**Entries supplied**
• • • • • • •
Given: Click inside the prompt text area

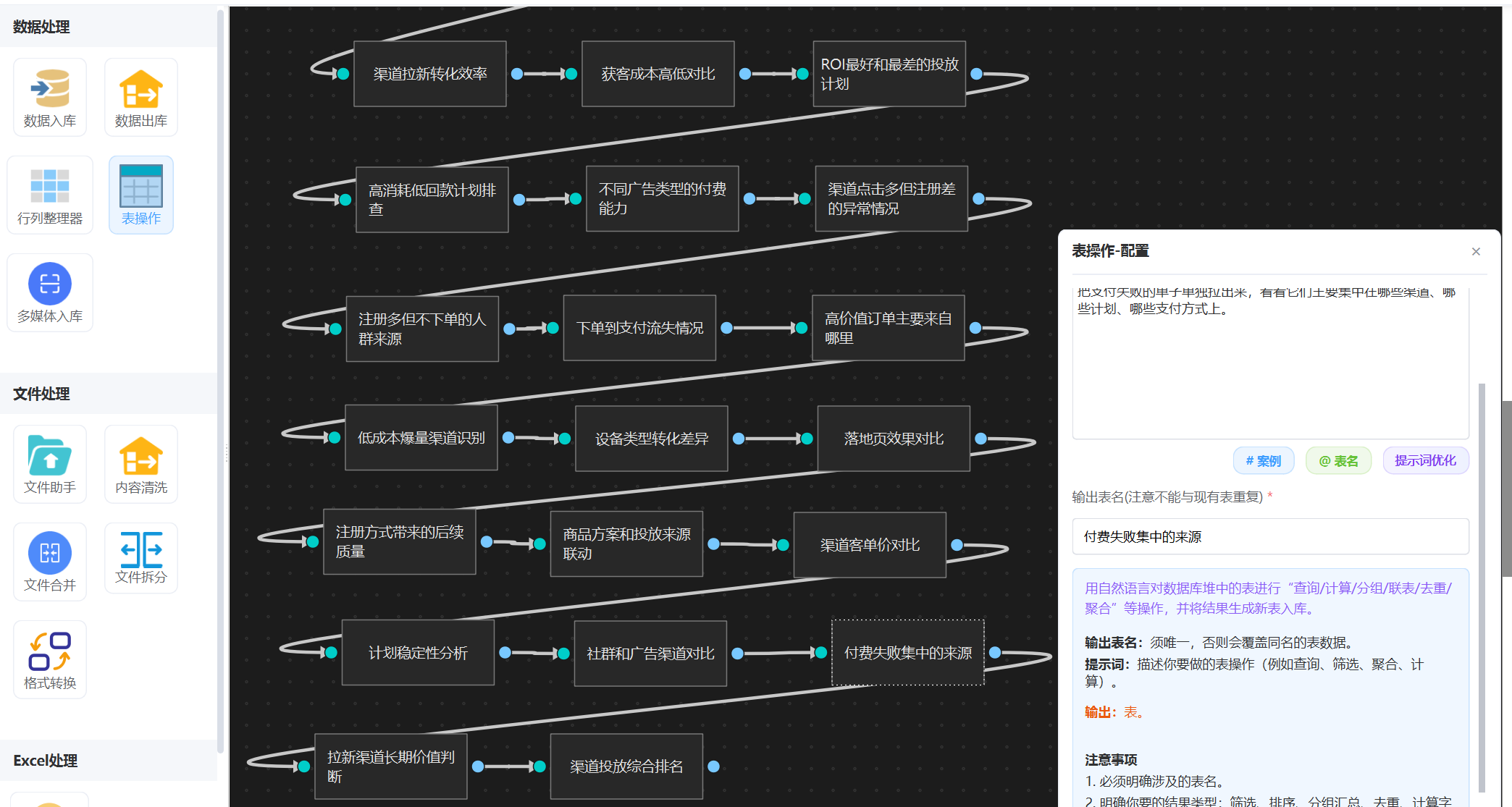Looking at the screenshot, I should tap(1270, 369).
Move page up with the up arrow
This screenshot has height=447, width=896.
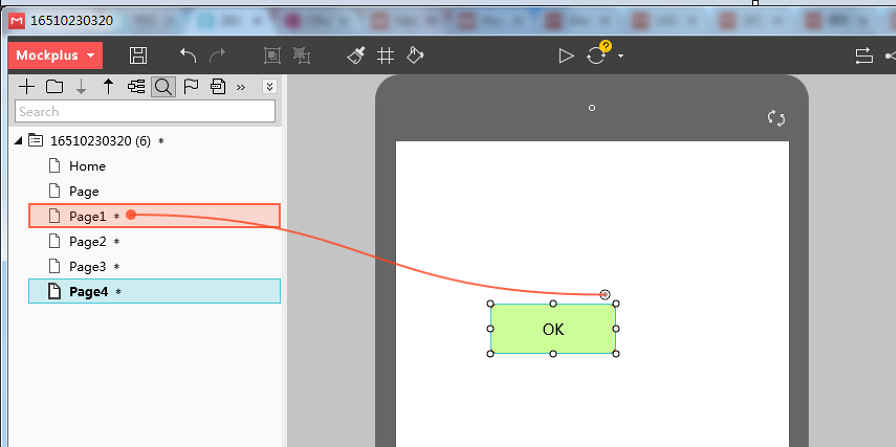coord(109,87)
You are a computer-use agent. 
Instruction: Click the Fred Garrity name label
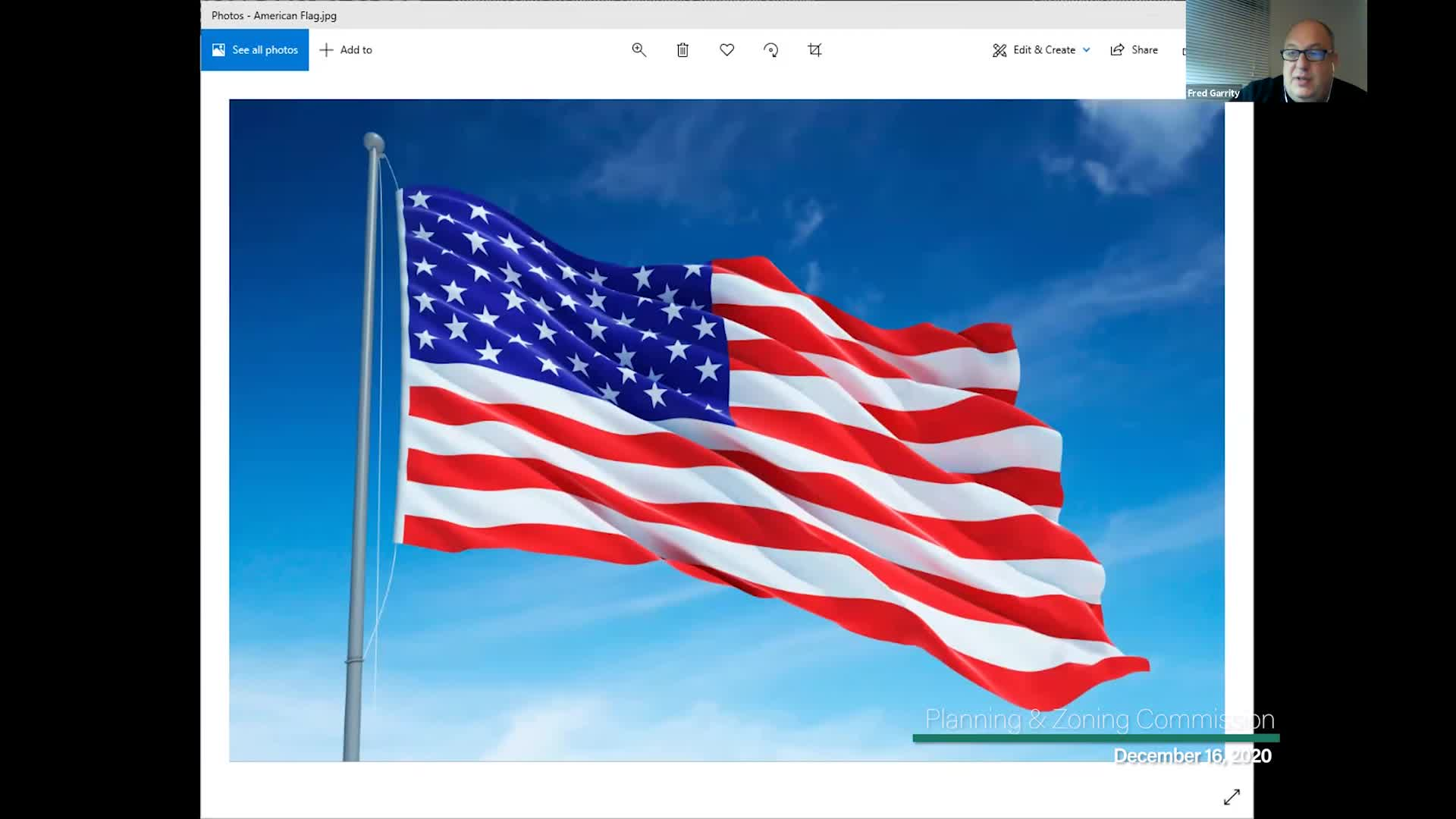(1213, 93)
• • • • • • •
Copy out everything from the line containing "Move page up with the up arrow" down to the end of the items, word for word, without the pictures.

Move page up with the up arrow
This screenshot has height=447, width=896.
coord(109,87)
You are a computer-use agent. 
Instruction: Click the Fred Garrity name label
(1213, 93)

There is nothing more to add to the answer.